To determine the geometric and photometric consistency, every reference point p has to be examined against its neighbors in the spatial space. Depth maps can provide us with additional information such as connectivity. As illustrated in Fig. 3, We triangulate the depth maps in image space using the method proposed by [3]. Then we project the reference point p to other depth maps and get the triangles it falls into. The three vertices of the triangle are regarded as the neighbors of the reference point. After the whole projection, we get a set of neighbors \(N_\mathbf{p }=\{\mathbf{p }_{i}|i=1,...,M\}\) for p. Each of them are equipped with a position \(\mathbf p _{i}\in \mathbb {R}^{3}\), a normal \(\mathbf n _{i}\in \mathbb {R}^{3}\), \(\Vert \mathbf n _{i}\Vert =1\), and a scale value \(s_{i}\in \mathbb {R}\). Generally, such neighbors are most likely near the reference point in spatial space. Since our functions are compactly supported, we can ensure that the neighbor points used to evaluate geometric and photometric consistency are actually near the reference point. When examining p against \(\mathbf p _{i}\), we use the local coordinate of p in the local coordinate system (LCS) of \(\mathbf p _{i}\). The local coordinate is \(\mathbf x _{i}=R_{i}\cdot (\mathbf p -\mathbf p _{i})\) with a rotation matrix \(R_{i}=R(\mathbf n _{i})\) such that \(\mathbf p _{i}\) is located in the origin and the normal \(\mathbf n _{i}\) coincides with the positive x-axis [4]. The LCS is only up to the position and normal of \(\mathbf p _{i}\) so the functions should be invariant to the choice of the LCS orthogonal to the normal.

3.3 Geometric Consistency

Given a reference point p, and a set of neighbors \(N_\mathbf{p }=\{\mathbf{p }_{i}|i=1,...,M\}\), we define a signed geometric consistency function \(F(\mathbf p )\) as a weighted sum of basis functions, as proposed in the surface reconstruction method [4]:

$$\begin{aligned} F(\mathbf p )=\frac{\sum _{i}wd_{i}(\mathbf x _{i})wn_{i}(\mathbf p _{i}) f_{i}(\mathbf x _{i})}{\sum _{i}wd_{i}(\mathbf x _{i})wn_{i}(\mathbf p _{i})} \end{aligned}$$
$$\begin{aligned} W(\mathbf p )=\sum _{i}wd_{i}(\mathbf x _{i})wn_{i}(\mathbf p _{i}) \end{aligned}$$
(1)

where \(\mathbf x _{i}\) is the local coordinate of p in local coordinate system of (LCS) \(\mathbf p _{i}\). The basis function \(f_{i}(\mathbf x _{i})\) is a signed function which is positive in front of the surface and negative otherwise (similar to a signed distance function). The function \(f_{i}(\mathbf x _{i})\) and weight \(wd_{i}(\mathbf x _{i})\), \(wn_{i}(\mathbf p _{i})\) are parameterized by the ith neighbor’s position \(\mathbf p _{i}\), normal \(\mathbf n _{i}\) and scale \(s_{i}\). Similar to [4], for each neighbor \(\mathbf p _{i}\), we define a basis function that is unit-integral and stretched depending on the scale of the neighbor.

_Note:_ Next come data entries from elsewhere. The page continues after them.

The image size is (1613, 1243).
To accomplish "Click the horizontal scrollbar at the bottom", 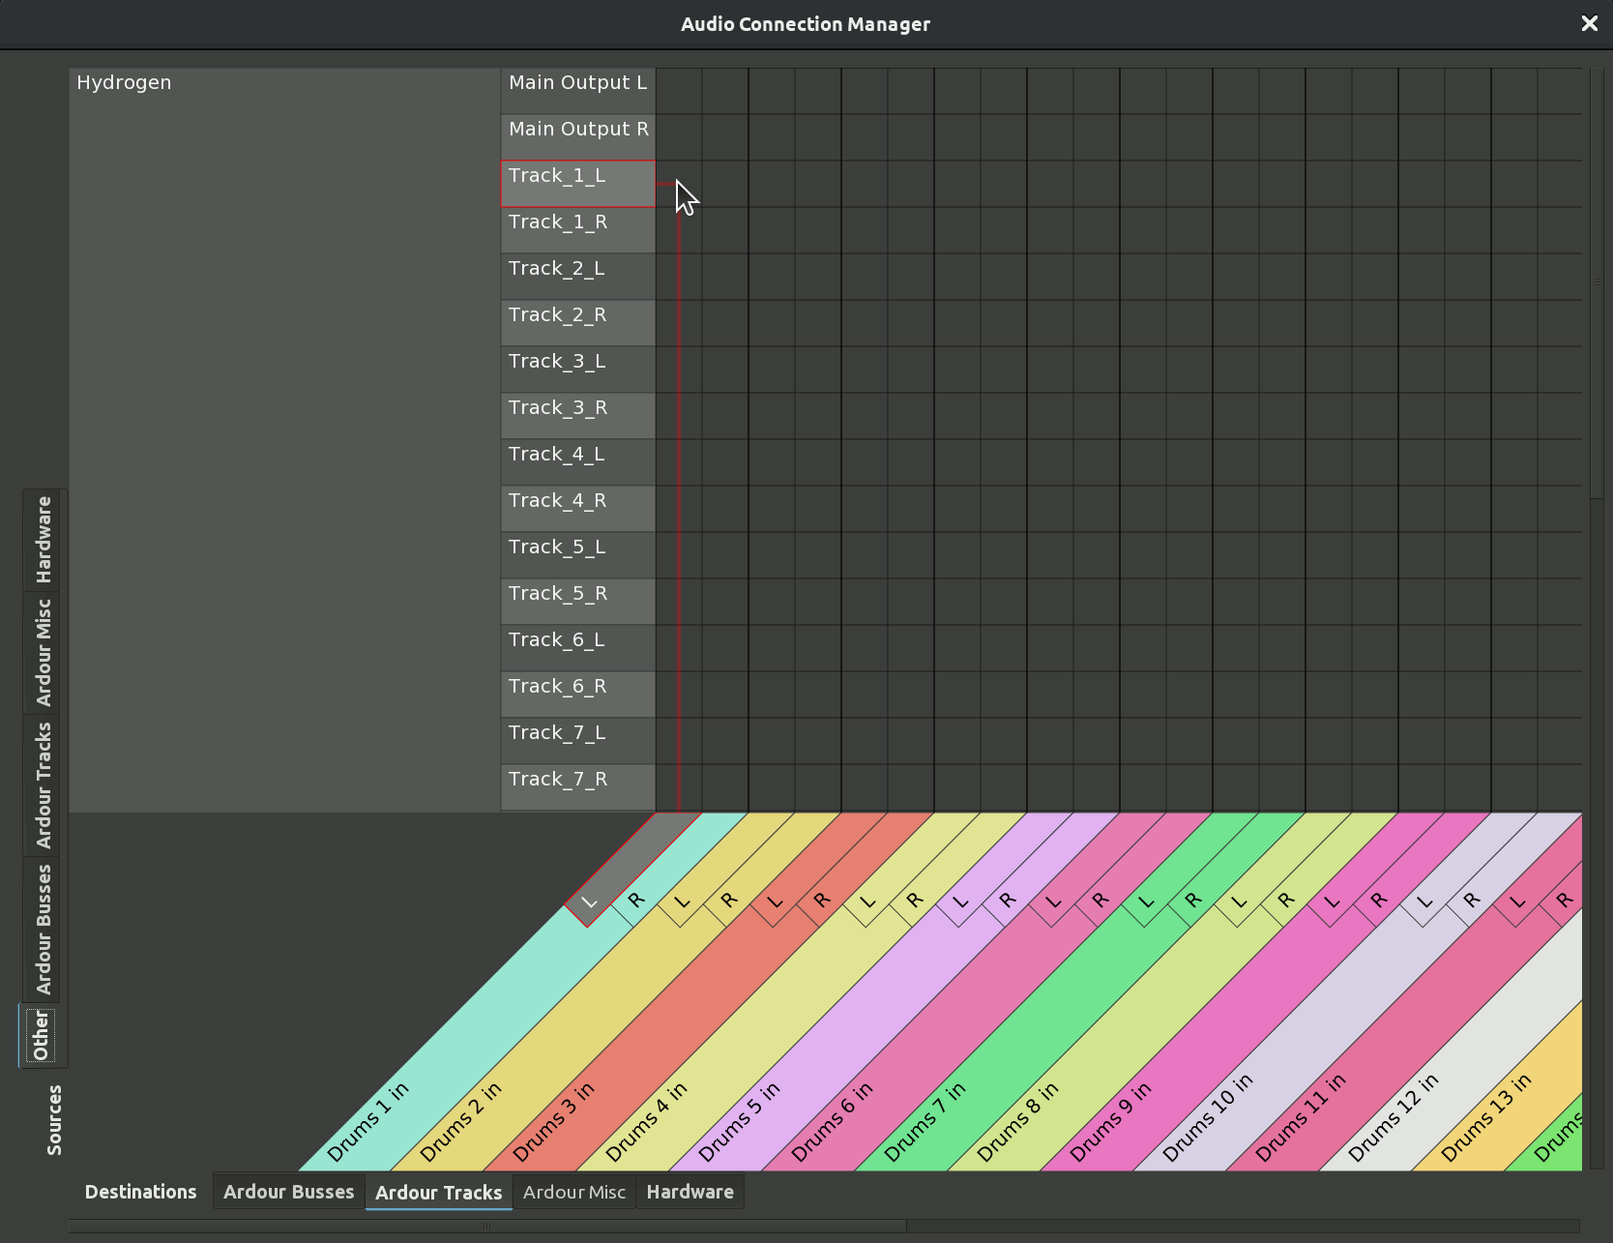I will 487,1226.
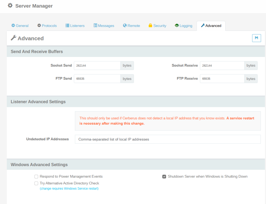Click the Socket Receive buffer field

pos(222,66)
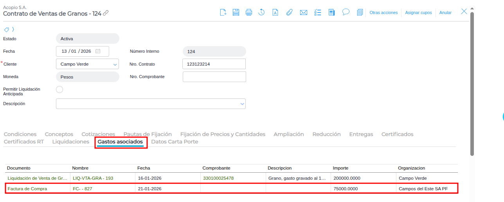Open comments speech bubble icon
Image resolution: width=504 pixels, height=202 pixels.
346,12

With \(\mathbf x _{i}=(x,y,z)\), we use a function \(f_{x}(x)\) that is like the derivative of the Gaussian in the x-coordinate. The standard deviation of \(f_{x}(x)\) is set to the scale of the neighbor, that is \(\sigma =s_{i}\). It is positive when \(x>0\) and negative when \(x<0\). Normalized Gaussians \(f_{y}(y)\), \(f_{z}(z)\) are used orthogonal to the normal in y-coordinate and z-coordinate.

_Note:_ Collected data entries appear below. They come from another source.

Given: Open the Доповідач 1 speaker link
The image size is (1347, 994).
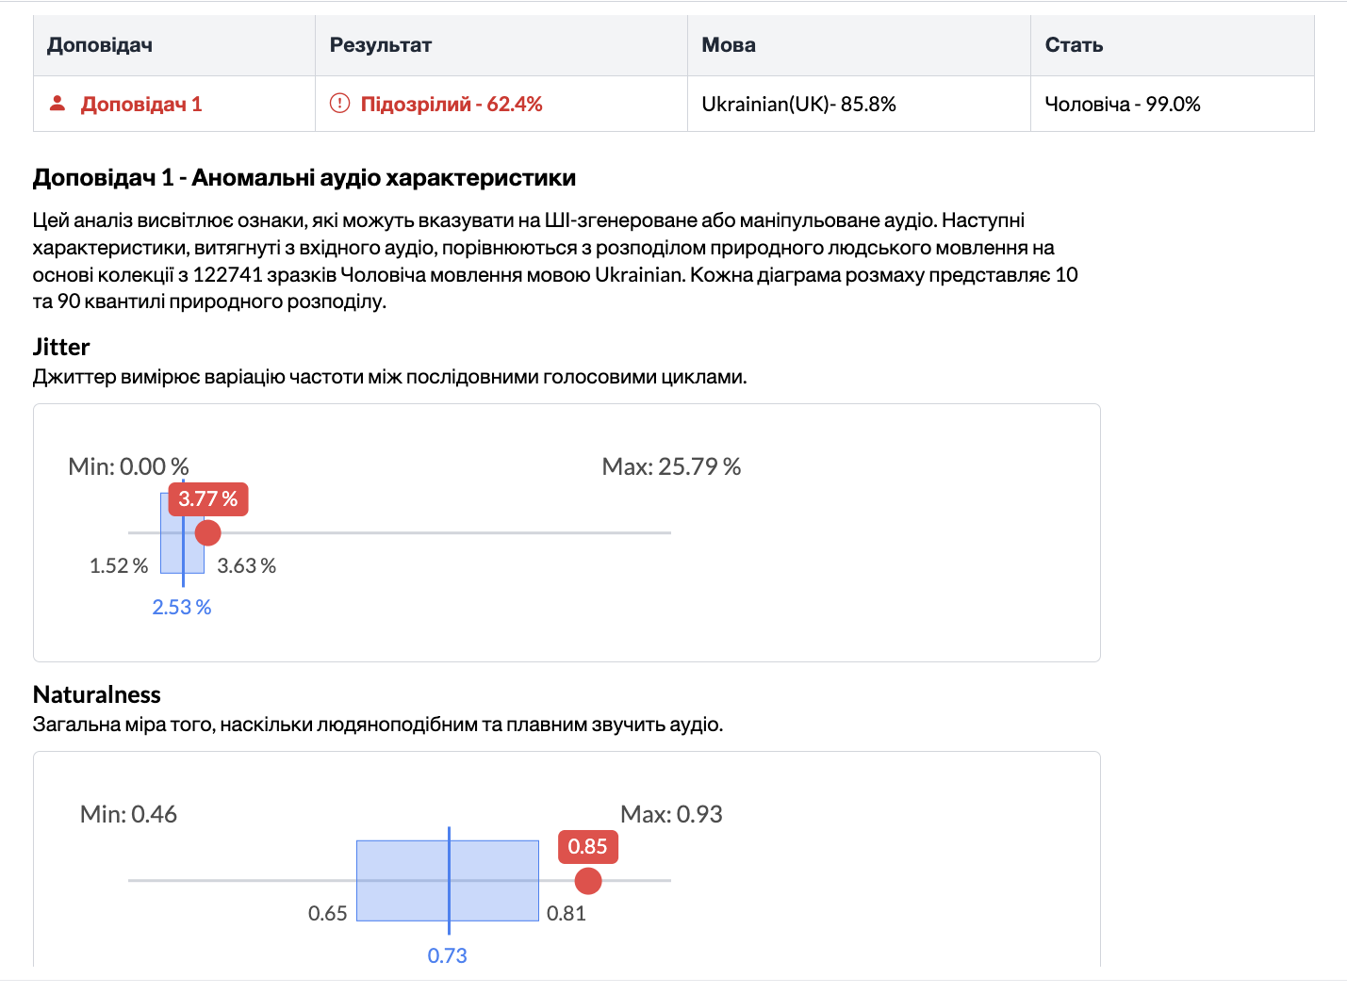Looking at the screenshot, I should (x=141, y=104).
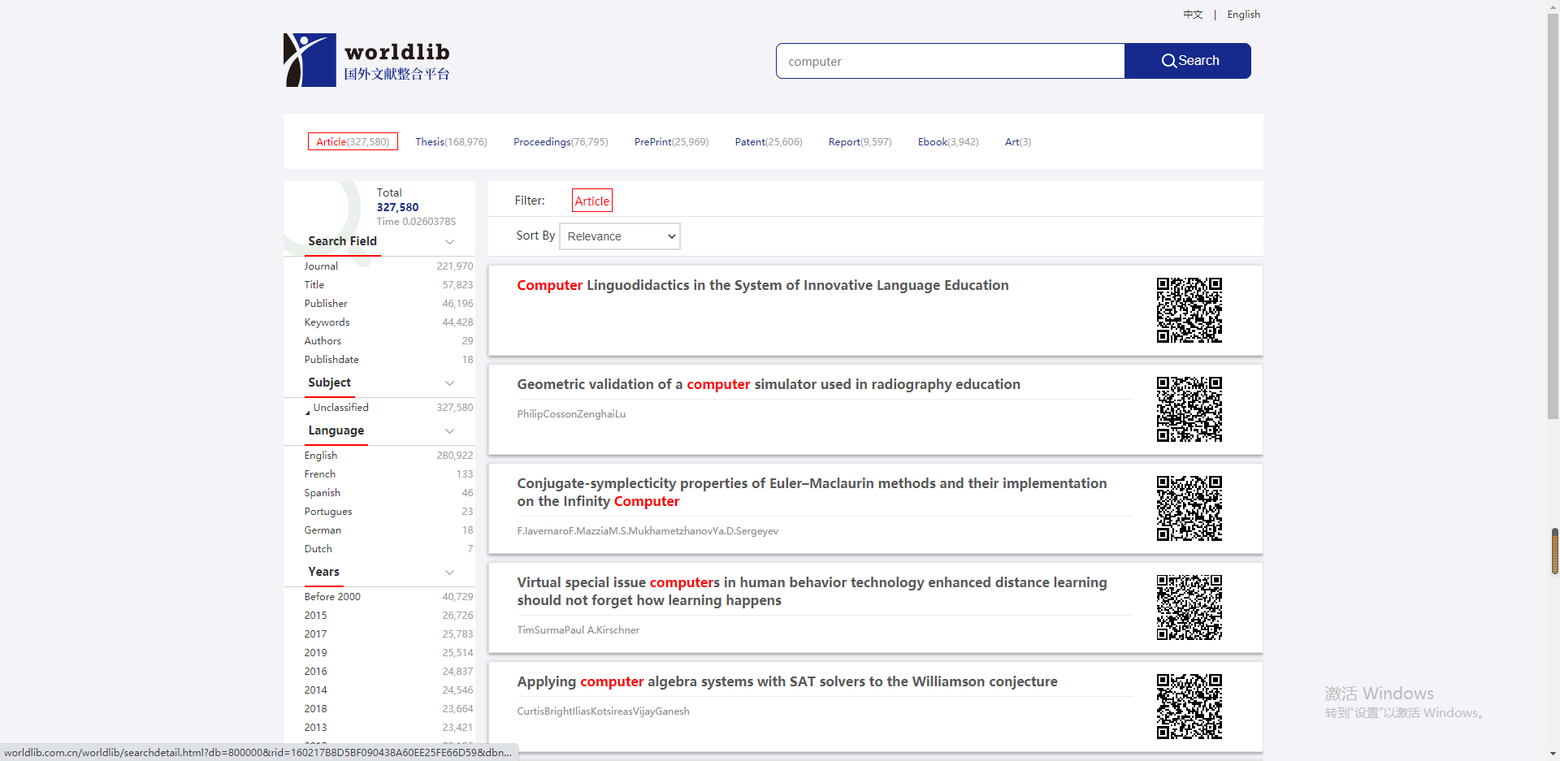
Task: Switch to the Patent results tab
Action: pos(768,142)
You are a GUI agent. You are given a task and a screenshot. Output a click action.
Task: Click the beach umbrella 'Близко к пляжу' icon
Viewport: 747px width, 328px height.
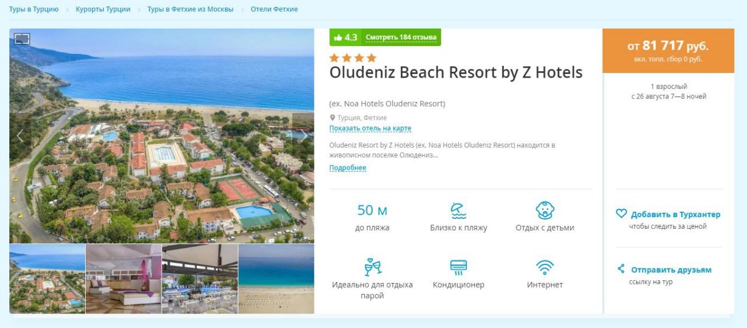tap(458, 211)
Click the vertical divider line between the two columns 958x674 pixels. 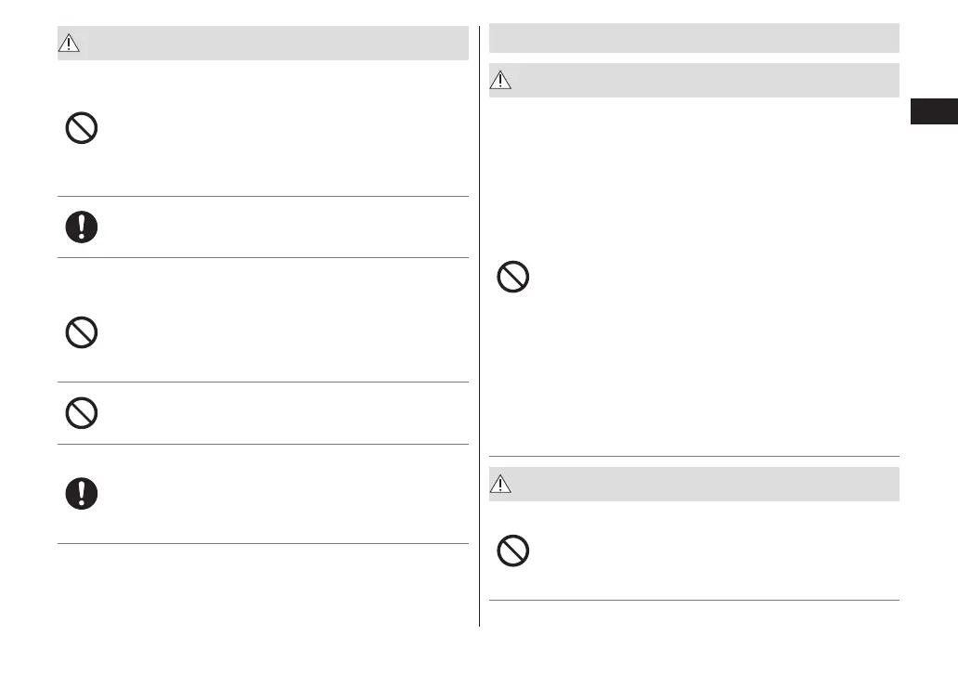(480, 325)
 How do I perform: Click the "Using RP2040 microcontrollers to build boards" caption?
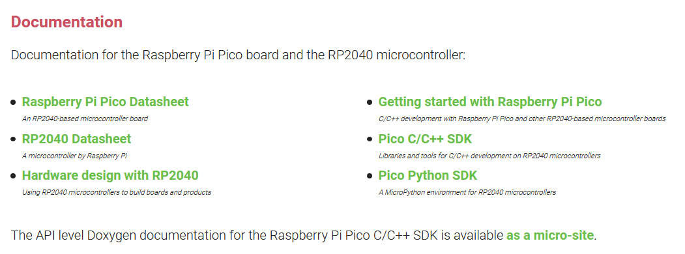coord(117,192)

$$\begin{aligned} f_{x}(x)=\frac{x}{\sigma ^{2}}e^{\frac{-x^{2}}{2\sigma ^{2}}}, f_{y}(y)=\frac{1}{\sigma \sqrt{2\pi }}e^{\frac{-y^{2}}{2\sigma ^{2}}}, f_{z}(z)=\frac{1}{\sigma \sqrt{2\pi }}e^{\frac{-z^{2}}{2\sigma ^{2}}} \end{aligned}$$
(2)

We define the basis function of the ith neighbor as:

$$\begin{aligned} f_{i}(\mathbf x _{i})=f_{x}(x)f_{y}(y)f_{z}(z)=\frac{x}{\sigma ^{4}2\pi }\cdot e^{\frac{-1}{2\sigma ^{2}}(x^{2}+y^{2}+z^{2})} \end{aligned}$$
(3)

The function meets the condition that it must be unit-integral as discussed before:

$$\begin{aligned} \int \int \int |f_{i}(\mathbf x _{i})|d\mathbf x _{i}=\int |f_{x}(x)|dx\int f_{y}(y)dy\int f_{z}(z)dz=1 \end{aligned}$$
(4)

In the following, we define a weighting function \(wd_{i}(\mathbf x _{i})\) related to the distance between the neighbor \(\mathbf p _{i}\). It is designed to ensure that the neighbor used to evaluate \(F(\mathbf p )\) are actually near the reference point p. As illustrated in the Fig. 2, \(f_{i}(\mathbf x _{i})\) is almost zero beyond \(3\sigma \), and thus \(wd_{i}(\mathbf x _{i})\) is define as 0 beyond \(3\sigma \) to ensure the compact support. As discussed by Curless and Levoy [1] and Vrubel et al. [14]: if a point has been observed, the existence of a surface between the observer and the point is not possible. Therefore, if \(x<0\), the existence of a reference point behind the neighbor cause conflict. Therefore, we want to reduce the weight quickly. The weighting function \(wd_{i}(\mathbf x _{i})\) is non-symmetric in x-direction and rotation invariant in y- and z-direction:

$$\begin{aligned} wd_{i}(\mathbf x _{i})=w_{x}(x)\cdot w_{(yz)}(\sqrt{y^{2}+z^{2}}) \end{aligned}$$
(5)
$$\begin{aligned} w_{x}(x)= \left\{ \begin{array}{lr} \frac{1}{9}\frac{x^{2}}{\sigma ^{2}}+\frac{2}{3}\frac{x}{\sigma }+1&{} x\in [-3\sigma ,0)\\ \frac{2}{27}\frac{x^{3}}{\sigma ^{3}}-\frac{1}{3}\frac{x^{2}}{\sigma ^{2}}+1&{} x\in (0,3\sigma ]\\ 0&{}\text {otherwise} \end{array} \right. \end{aligned}$$
(6)
$$\begin{aligned} w_{yz}(r)= \left\{ \begin{array}{lr} \frac{2}{27}\frac{r^{3}}{\sigma ^{3}}-\frac{1}{3}\frac{r^{2}}{\sigma ^{2}}+1&{} r<3\sigma \\ 0&{}\text {otherwise} \end{array} \right. \end{aligned}$$
(7)
$$\begin{aligned} r=\sqrt{y^{2}+z^{2}} \end{aligned}$$
(8)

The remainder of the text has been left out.